The third sub-form of schadenfreude is justice-based and is rooted in perceived fairness, which also develops early in childhood. Delight in the misfortune of a high-profile individual who is successful, but who has cheated in business and is then exposed and humiliated, would fall into this category.
We all vary in our tendency to feel schadenfreude, the researchers note. For instance, there’s evidence that people with low self-esteem are more likely to perceive other people’s success as a threat to their self-evaluations, and to be more likely to experience schadenfreude as a result.
People who score relatively highly on measures of the “dark triad” of narcissism, psychopathy and Machiavellianism, as well as on the trait of sadism, also tend to feel more schadenfreude.
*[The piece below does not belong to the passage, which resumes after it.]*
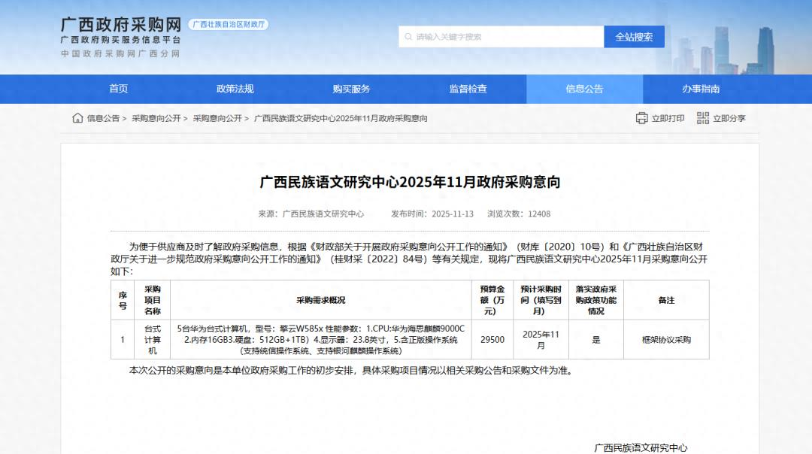The width and height of the screenshot is (812, 454).
Task: Open the 办事指南 navigation item
Action: pyautogui.click(x=700, y=89)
All of these personality traits have been linked to dehumanisation – perceiving another person or members of a group as lacking at least some of the attributes that make us all human, the researchers note.
“One possibility is that when people experience Schadenfreude, they undergo a [temporary] process similar to that experienced by individuals with high levels of psychopathic personality traits: motivated by certain situational and to a lesser extent dispositional variables, the perceiver tends to dehumanise the victim, temporarily losing the motivation to detect the victim’s mind, much like a psychopath,” they write. In fact, they argue, the process of dehumanisation “may lie at the core of this emotion”.
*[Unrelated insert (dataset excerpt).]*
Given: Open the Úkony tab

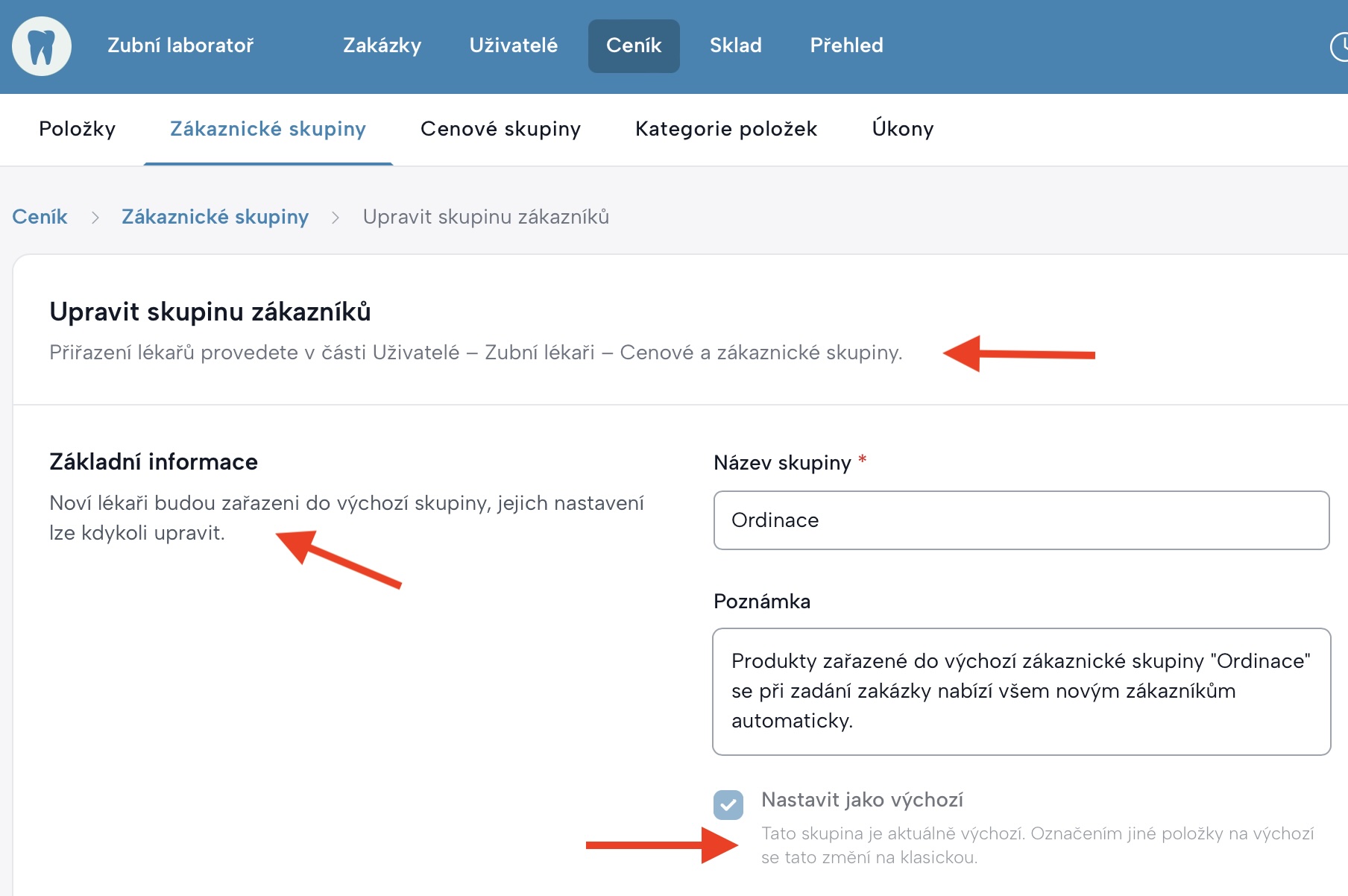Looking at the screenshot, I should pyautogui.click(x=902, y=129).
The crux of Wang and his colleagues’ “motivational model” of schadenfreude is that concerns of self-evaluation, social identity and justice “push” individuals towards schadenfreude, whereas “mind perception” (an understanding of what other people are thinking and feeling) pulls them away from it. “We argue that this motivational model of Schadenfreude would help integrate its multiple facets and offer a heuristic framework for embedding Schadenfreude research within the context of emotion theories,” they write.
Debate over the moral nature of schadenfreude has a long history, going back to the ancient Greek philosopher Aristotle, who condemned it as a malicious emotion. In their conclusion, Wang and his team write: “We encourage researchers to subject our theoretical model to rigorous tests so that they can be either falsified or corroborated, ideally with the aim of bringing this provisional model more closely in line with psychological reality… A deeper appreciation of Schadenfreude may provide a valuable window into the diverse origins of the darker side of humanity.”
Full article:
Schadenfreude deconstructed and reconstructed: A tripartite motivational model
by Emma Young, BPS Research Digest
November 12, 2018
A person experiencing schadenfreude tends to dehumanise the target of their gleeful feelings
Schadenfreude – which literally means “harm-joy” in German – is the sense of pleasure derived from others’ misfortune. It’s a “poorly understood” emotion, according to a group of psychologists at Emory University in the US, and in their review paper in New Ideas in Psychology they propose a new “tripartite” model of schadenfreude based on the idea that deep-seated survival concerns can motivate us to see others as less than human.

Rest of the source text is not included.